*** Opening Extract ***
1. Introduction
Single-cell RNA sequencing (scRNA-seq) and Spatial RNA sequencing are
widely used techniques for profiling gene expression in individual cells
with their locations in the histological sections. These allow molecular
biology to be studied at a resolution that cannot be matched by bulk
sequencing of cell populations. To better visualize the result of
reduction, spatial gene expression pattern in single cell or spatial
experiment data, ggsc
provides some layer functions based
on the ggplot2
grammar. It can work with the
SingleCellExperiment
class or Seurat
class,
which are the widely used classes for storing data from single cell
experiment.
2. Installation
To install ggsc
package, please enter the following
codes in R:
3. The data pre-processing
Here we use an example data from a single sample (sample 151673) of
human brain dorsolateral prefrontal cortex (DLPFC) in the human brain,
measured using the 10x Genomics Visium platform. First, a brief/standard
data pre-processing were done with the scater
and
scran
packages.
library(BiocParallel)
library(STexampleData)
library(scater)
library(scran)
library(ggplot2)
# create ExperimentHub instance
eh <- ExperimentHub()
# query STexampleData datasets
myfiles <- query(eh, "STexampleData")
spe <- myfiles[["EH7538"]]
spe <- addPerCellQC(spe, subsets=list(Mito=grep("^MT-", rowData(spe)$gene_name)))
colData(spe) |> head()
## DataFrame with 6 rows and 13 columns
## barcode_id sample_id in_tissue array_row
## <character> <character> <integer> <integer>
## AAACAACGAATAGTTC-1 AAACAACGAATAGTTC-1 sample_151673 0 0
## AAACAAGTATCTCCCA-1 AAACAAGTATCTCCCA-1 sample_151673 1 50
## AAACAATCTACTAGCA-1 AAACAATCTACTAGCA-1 sample_151673 1 3
## AAACACCAATAACTGC-1 AAACACCAATAACTGC-1 sample_151673 1 59
## AAACAGAGCGACTCCT-1 AAACAGAGCGACTCCT-1 sample_151673 1 14
## AAACAGCTTTCAGAAG-1 AAACAGCTTTCAGAAG-1 sample_151673 1 43
## array_col ground_truth cell_count sum detected
## <integer> <character> <integer> <numeric> <numeric>
## AAACAACGAATAGTTC-1 16 NA NA 622 526
## AAACAAGTATCTCCCA-1 102 Layer3 6 8458 3586
## AAACAATCTACTAGCA-1 43 Layer1 16 1667 1150
## AAACACCAATAACTGC-1 19 WM 5 3769 1960
## AAACAGAGCGACTCCT-1 94 Layer3 2 5433 2424
## AAACAGCTTTCAGAAG-1 9 Layer5 4 4278 2264
## subsets_Mito_sum subsets_Mito_detected subsets_Mito_percent
## <numeric> <numeric> <numeric>
## AAACAACGAATAGTTC-1 37 9 5.94855
## AAACAAGTATCTCCCA-1 1407 13 16.63514
## AAACAATCTACTAGCA-1 204 11 12.23755
## AAACACCAATAACTGC-1 430 13 11.40886
## AAACAGAGCGACTCCT-1 1316 13 24.22234
## AAACAGCTTTCAGAAG-1 651 12 15.21739
## total
## <numeric>
## AAACAACGAATAGTTC-1 622
## AAACAAGTATCTCCCA-1 8458
## AAACAATCTACTAGCA-1 1667
## AAACACCAATAACTGC-1 3769
## AAACAGAGCGACTCCT-1 5433
## AAACAGCTTTCAGAAG-1 4278
colData(spe) |> data.frame() |>
ggplot(aes(x = sum, y = detected, colour = as.factor(in_tissue))) +
geom_point()
*** Closing Extract ***
*** Opening Given entries ***
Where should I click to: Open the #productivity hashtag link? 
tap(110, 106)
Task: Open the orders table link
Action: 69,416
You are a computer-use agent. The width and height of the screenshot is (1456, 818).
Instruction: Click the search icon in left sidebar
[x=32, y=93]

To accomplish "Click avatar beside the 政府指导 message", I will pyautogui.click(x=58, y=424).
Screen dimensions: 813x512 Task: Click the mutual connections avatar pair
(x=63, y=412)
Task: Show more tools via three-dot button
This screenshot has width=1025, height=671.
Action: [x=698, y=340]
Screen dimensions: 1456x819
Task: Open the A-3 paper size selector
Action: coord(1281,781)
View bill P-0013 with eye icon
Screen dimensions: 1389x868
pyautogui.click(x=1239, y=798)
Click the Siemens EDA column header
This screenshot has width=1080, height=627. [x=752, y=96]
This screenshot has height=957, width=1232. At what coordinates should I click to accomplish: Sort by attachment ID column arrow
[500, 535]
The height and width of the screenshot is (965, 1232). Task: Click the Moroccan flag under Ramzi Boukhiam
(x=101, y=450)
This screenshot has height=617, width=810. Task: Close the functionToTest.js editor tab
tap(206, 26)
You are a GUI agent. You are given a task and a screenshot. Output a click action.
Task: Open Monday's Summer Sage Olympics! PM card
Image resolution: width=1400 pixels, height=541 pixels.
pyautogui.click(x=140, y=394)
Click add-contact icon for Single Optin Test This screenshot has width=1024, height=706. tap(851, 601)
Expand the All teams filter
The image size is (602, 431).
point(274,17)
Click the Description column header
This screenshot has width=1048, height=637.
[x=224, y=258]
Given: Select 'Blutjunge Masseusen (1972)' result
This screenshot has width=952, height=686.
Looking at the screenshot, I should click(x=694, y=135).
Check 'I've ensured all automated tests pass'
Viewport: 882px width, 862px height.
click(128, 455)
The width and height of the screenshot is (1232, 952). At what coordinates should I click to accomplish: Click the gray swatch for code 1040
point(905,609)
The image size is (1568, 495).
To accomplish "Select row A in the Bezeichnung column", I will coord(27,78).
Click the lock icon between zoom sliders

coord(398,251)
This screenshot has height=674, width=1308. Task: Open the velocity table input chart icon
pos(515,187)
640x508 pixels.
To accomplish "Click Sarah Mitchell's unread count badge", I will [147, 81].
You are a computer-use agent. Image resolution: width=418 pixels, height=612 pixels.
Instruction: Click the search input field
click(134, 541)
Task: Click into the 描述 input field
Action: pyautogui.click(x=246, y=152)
*** Closing Given entries ***
Instructions.
1. Please write out the stretch of the text on ggsc from "library(BiocParallel)" through "colData(spe) |> head()".
2. In the text on ggsc, what platform was used to measure the example data from sample 151673?

Written responses.
1.
library(BiocParallel)
library(STexampleData)
library(scater)
library(scran)
library(ggplot2)
# create ExperimentHub instance
eh <- ExperimentHub()
# query STexampleData datasets
myfiles <- query(eh, "STexampleData")
spe <- myfiles[["EH7538"]]
spe <- addPerCellQC(spe, subsets=list(Mito=grep("^MT-", rowData(spe)$gene_name)))
colData(spe) |> head()

2. The 10x Genomics Visium platform.